Humans are the most sophisticated biological systems we have ever observed, yet we still do not fully understand ourselves. Research into human physical intelligence — including the human hand, proprioception, and vision — remains largely unsolved. Our mission is to recover human embodied intelligence as a learned model. To achieve this, we build custom hardware products, deploy them globally at scale, and publish research. Today, our data is used for robotics and world modeling, but the broader opportunity is advancing scientific research into intelligence itself.
Founded by Stanford and UC Berkeley researchers, we are lean, deeply technical, and operate at extreme speed, taking on unglamorous and conventionally impossible problems that directly unlock step-function gains in model capability.
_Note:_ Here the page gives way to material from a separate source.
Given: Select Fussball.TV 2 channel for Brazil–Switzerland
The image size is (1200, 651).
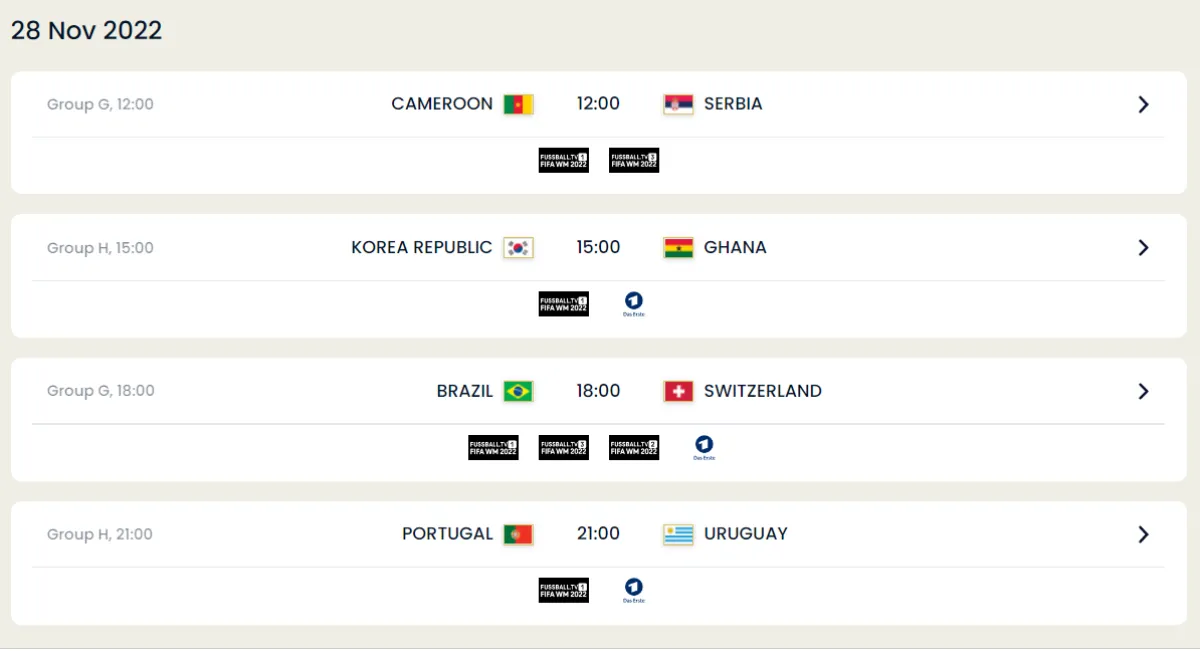Looking at the screenshot, I should [634, 447].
The deployment of capable humanoids at scale will permanently redefine human labor. Undesirable physical work will disappear, and human effort will shift toward a new era of abundant creativity.
We are building the infrastructure to accelerate that transition by assembling the Human Archive mafia. You will own meaningful systems from day one and see your work directly impact model capabilities. This is a once-in-a-generation inflection point. If you want to help reshape physical labor and work on problems that matter at civilizational scale, join us.
About the Role
We build and run the software platform behind a large-scale data collection and annotation operation: the system of record that tracks what was collected and by whom, the tooling annotators work in, the ingest integrations that move data from physical media into cloud storage, and the reporting that tells us whether any of it is working.
These are internal systems with real users — operators in the field, annotators working through millions of items, ingest stations moving terabytes, and machine clients writing back automatically. They are small enough that you will own whole systems and serious enough that correctness matters: a duplicated record or a dropped identifier means data that can no longer be traced to what produced it.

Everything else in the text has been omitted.